YOUR OBJECTIVE: Each line of the records below that holds "button" should be returned.

MATERIAL SHOWN:
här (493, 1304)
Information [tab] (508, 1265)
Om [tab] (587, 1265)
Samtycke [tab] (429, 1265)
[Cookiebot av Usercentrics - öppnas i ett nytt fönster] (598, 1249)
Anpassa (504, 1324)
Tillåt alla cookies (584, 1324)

--

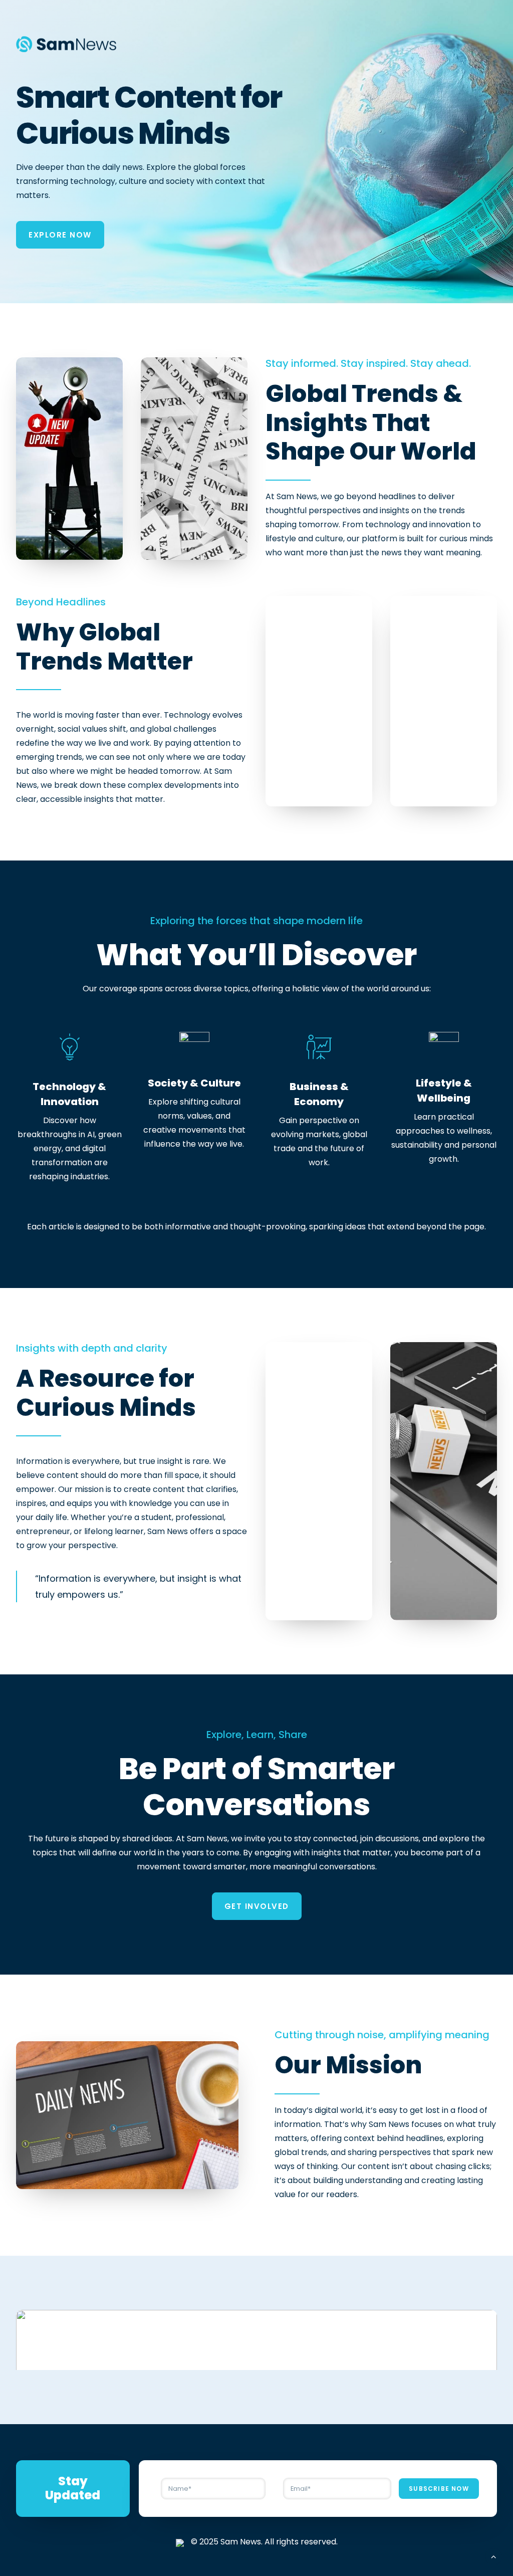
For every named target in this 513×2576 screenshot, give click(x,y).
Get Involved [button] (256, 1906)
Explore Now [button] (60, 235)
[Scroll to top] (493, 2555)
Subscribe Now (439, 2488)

TASK RESPONSE:
Get Involved [button] (256, 1906)
Explore Now [button] (60, 235)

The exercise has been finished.